All methods in the Freeplay SDK support async/await for better performance in async applications:

Async Agent Invocation

# Async agent creation and invocation
agent = freeplay.create_agent(
    prompt_name="assistant",
    variables={"role": "helpful"},
    tools=[search_knowledge_base]
)

result = await agent.ainvoke({
    "messages": [HumanMessage(content="Help me find information")]
})

Async Simple Invocations

# Async invocation
response = await freeplay.ainvoke(
    prompt_name="sentiment-analyzer",
    variables={"text": "Great product!"}
)

# Async streaming
async for chunk in freeplay.astream(
    prompt_name="content-generator",
    variables={"topic": "machine learning"}
):
    print(chunk.content, end="", flush=True)

Async State Management

# Async state inspection
state = await agent.unwrap().aget_state(config)

# Async state updates
await agent.unwrap().aupdate_state(config, {"approval": "granted"})

Using async methods improves throughput and reduces latency in applications that handle multiple concurrent requests, such as web servers or API endpoints.

Tracking Test Runs and Evaluations

Freeplay helps you systematically evaluate your LangGraph applications by tracking test runs and test cases. This is essential for regression testing and measuring improvements as you iterate.

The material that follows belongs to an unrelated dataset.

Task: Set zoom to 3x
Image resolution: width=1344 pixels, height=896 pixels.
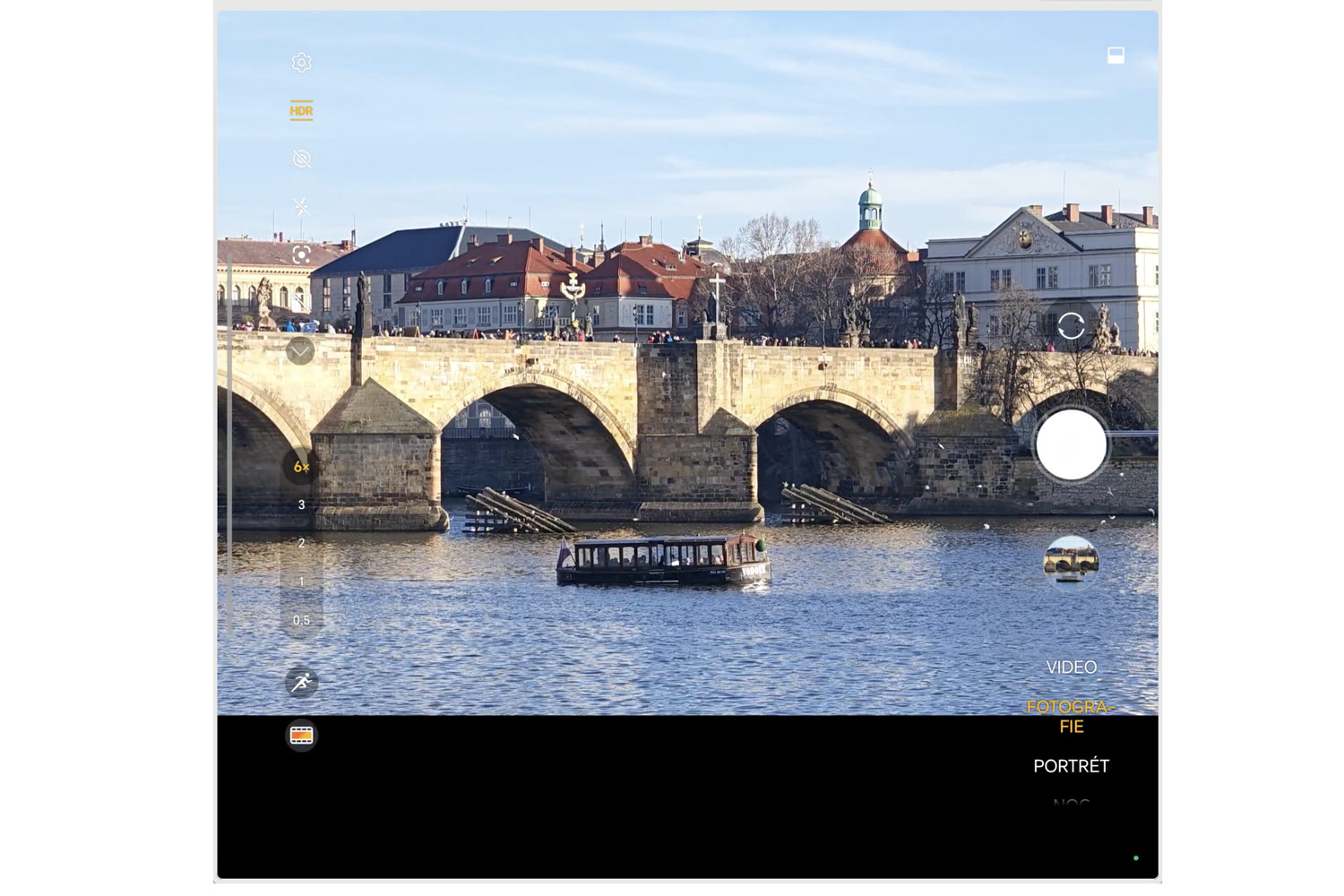Action: coord(301,505)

Test Execution Tracking with Agents

from freeplay_langgraph import FreeplayLangGraph

freeplay = FreeplayLangGraph()

# Track agent invocations as part of a test run
agent = freeplay.create_agent(
    prompt_name="customer-support-agent",
    variables={"company": "Acme Corp"},
    tools=[check_account_status],
    test_run_id="test_run_123",
    test_case_id="test_case_456",
    environment="staging"
)

result = agent.invoke({
    "messages": [HumanMessage(content="Check my account status")]
})

Test Execution Tracking with Simple Invocations

# Track simple invocations for evaluation
response = freeplay.invoke(
    prompt_name="sentiment-classifier",
    variables={"text": "I love this product!"},
    test_run_id="test_run_789",
    test_case_id="test_case_012",
    environment="staging"
)

Automatic Observability

What Gets Tracked

Freeplay automatically captures:

Prompt invocations: Template, variables, and generated content
Model calls: Provider, model name, tokens used, latency
Tool executions: Which tools were called and their results
Agent flows: Multi-step reasoning and decision paths
Conversation flows: Multi-turn interactions and state transitions
Errors and exceptions: Failed invocations with stack traces
Metadata: Test run IDs, test case IDs, environment names, and custom tags

All metadata is injected automatically through LangChain's RunnableBindingBase pattern, ensuring comprehensive observability without manual instrumentation.

Viewing Traces

You can view all of this data in the Freeplay dashboard, making it easy to:

Debug issues and understand failure patterns
Optimize performance and reduce latency
Understand how your application behaves in production
Track token usage and costs across environments
Measure impact of prompt changes over time

Supported LLM Providers

Freeplay's LangGraph SDK supports automatic model instantiation for multiple providers. Install the corresponding LangChain integration package for your provider:

OpenAI

pip install langchain-openai

Anthropic

pip install langchain-anthropic

Vertex AI (Google)

pip install langchain-google-vertexai

The SDK automatically detects which provider your Freeplay prompt is configured to use and instantiates the appropriate model with the correct parameters.